Uddin Md Ashraf, Aryal Sunil, Bouadjenek Mohamed Reda, Al-Hawawreh Muna, Talukder Md Alamin
School of Information Technology, Deakin University, Waurn Ponds Campus, Geelong, Australia.
Department of Computer Science and Engineering, International University of Business Agriculture and Technology, Dhaka, Bangladesh.
Sci Rep. 2024 Nov 24;14(1):29103. doi: 10.1038/s41598-024-80021-0.
The rapid expansion of varied network systems, including the Internet of Things (IoT) and the Industrial Internet of Things (IIoT), has led to an increasing range of cyber threats. Ensuring robust protection against these threats necessitates the implementation of an effective Intrusion Detection System (IDS). For more than a decade, researchers have delved into supervised machine learning techniques to develop IDS to classify normal and attack traffic. However, building effective IDS models using supervised learning requires a substantial number of benign and attack samples. To collect a sufficient number of attack samples from real-life scenarios is not possible since cyber attacks occur occasionally. Further, IDS trained and tested on known datasets fails in detecting zero-day or unknown attacks due to the swift evolution of attack patterns. To address this challenge, we put forth two strategies for semi-supervised learning-based IDS where training samples of attacks are not required: (1) training a supervised machine learning model using randomly and uniformly dispersed synthetic attack samples; (2) building a One Class Classification (OCC) model that is trained exclusively on benign network traffic. We have implemented both approaches and compared their performances using 10 recent benchmark IDS datasets. Our findings demonstrate that the OCC model based on the state-of-art anomaly detection technique called usfAD significantly outperforms conventional supervised classification and other OCC-based techniques when trained and tested considering real-life scenarios, particularly to detect previously unseen attacks.

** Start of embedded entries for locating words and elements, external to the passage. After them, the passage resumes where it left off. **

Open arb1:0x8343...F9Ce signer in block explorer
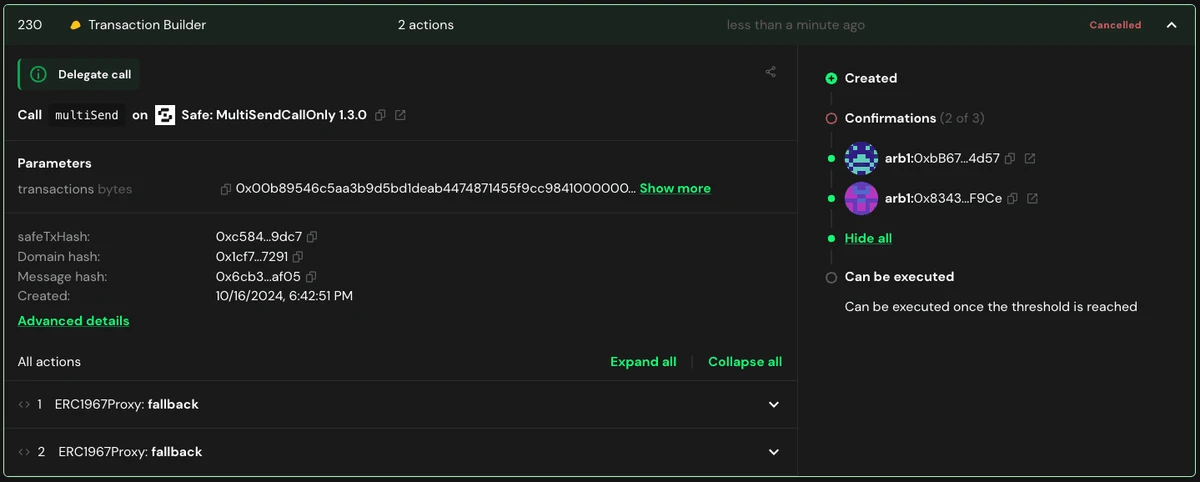 [1032, 198]
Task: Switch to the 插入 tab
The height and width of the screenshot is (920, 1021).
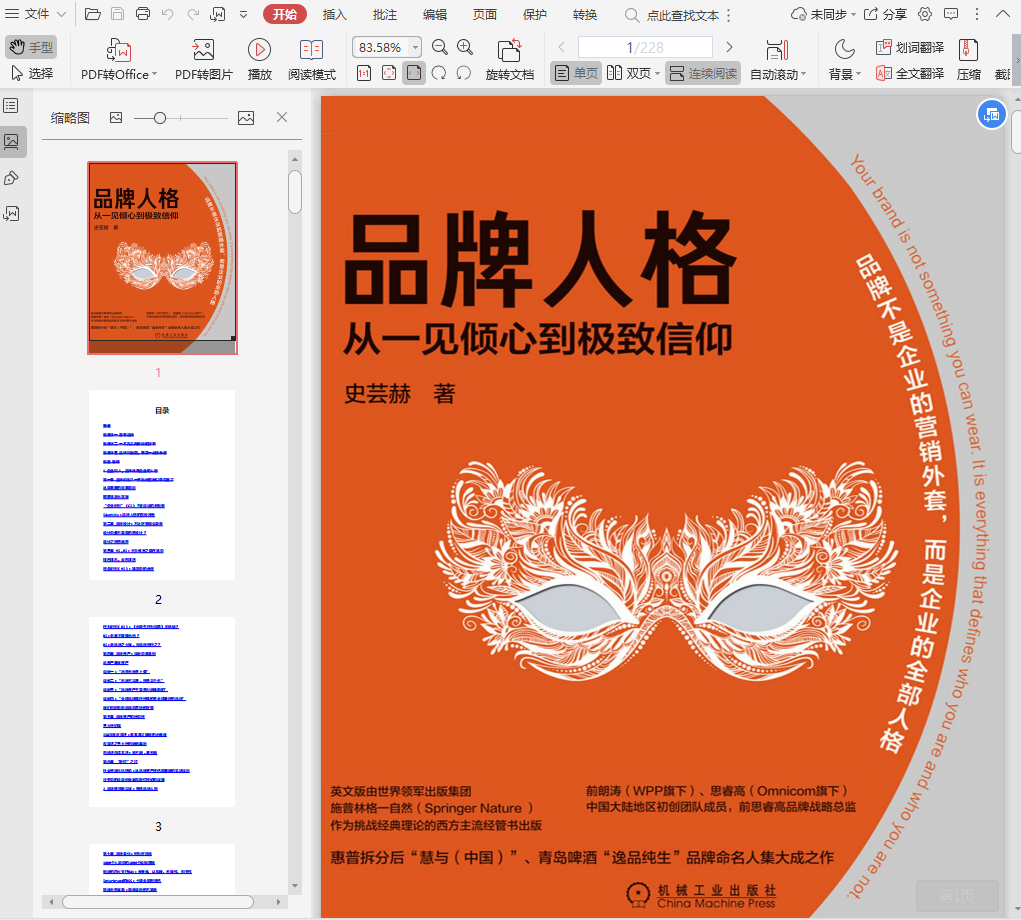Action: pyautogui.click(x=335, y=14)
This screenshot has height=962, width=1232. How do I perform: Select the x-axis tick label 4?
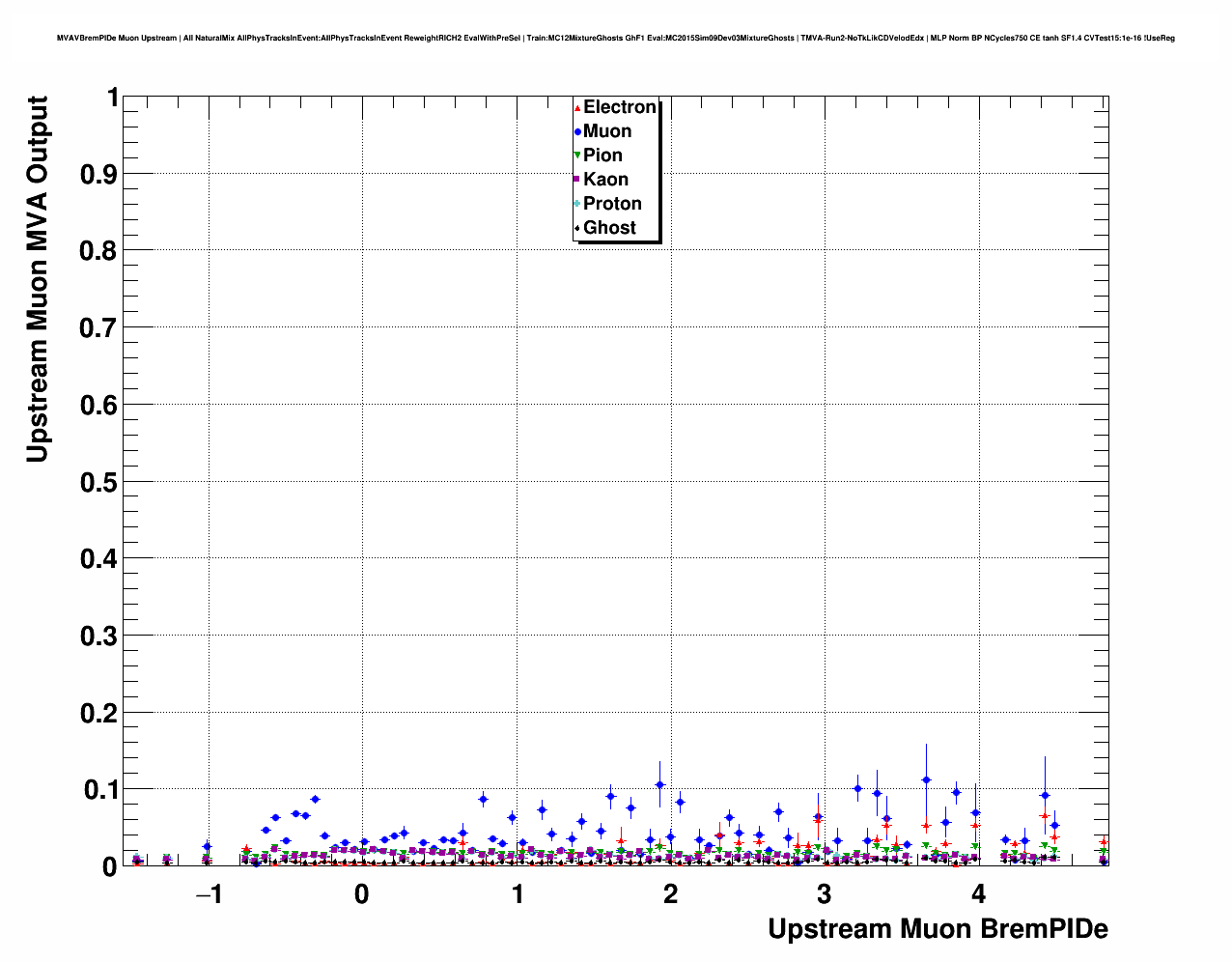978,894
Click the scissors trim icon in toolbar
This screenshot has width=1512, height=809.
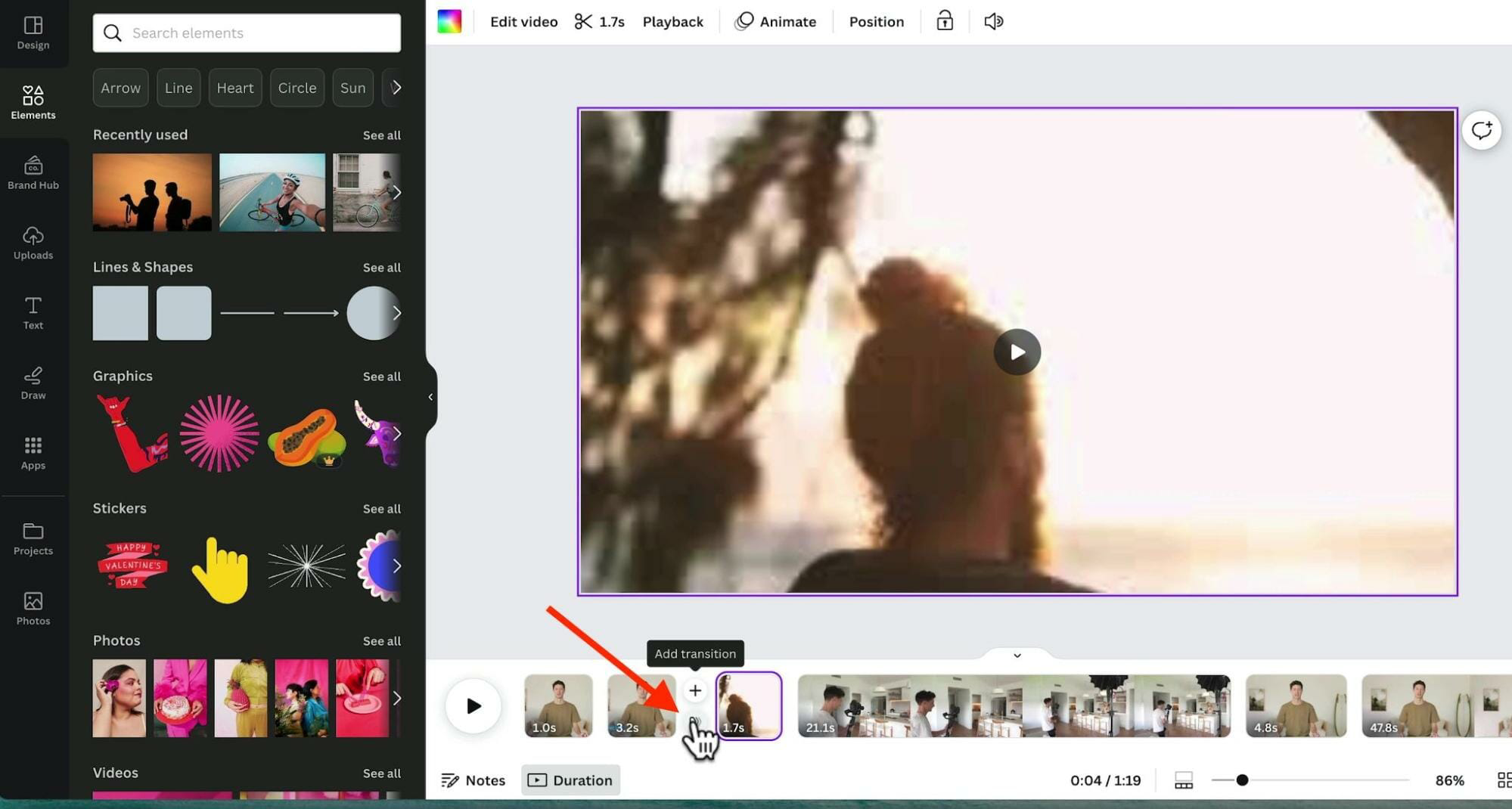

包括物联网(IoT)和工业物联网(IIoT)在内的各种网络系统的迅速扩张,导致了网络威胁范围的不断扩大。确保对这些威胁的强大防护需要实施有效的入侵检测系统(IDS)。十多年来,研究人员深入研究监督机器学习技术,以开发用于对正常流量和攻击流量进行分类的IDS。然而,使用监督学习构建有效的IDS模型需要大量的良性和攻击样本。由于网络攻击偶尔发生,从现实场景中收集足够数量的攻击样本是不可能的。此外,在已知数据集上训练和测试的IDS由于攻击模式的迅速演变,无法检测到零日攻击或未知攻击。为应对这一挑战,我们提出了两种基于半监督学习的IDS策略,其中不需要攻击的训练样本:(1)使用随机且均匀分布的合成攻击样本训练监督机器学习模型;(2)构建仅在良性网络流量上训练的单类分类(OCC)模型。我们已经实施了这两种方法,并使用10个最新的基准IDS数据集比较了它们之间的性能。我们的研究结果表明,基于称为usfAD的最新异常检测技术的OCC模型在考虑现实场景进行训练和测试时,显著优于传统的监督分类和其他基于OCC的技术,特别是在检测以前未见过的攻击方面。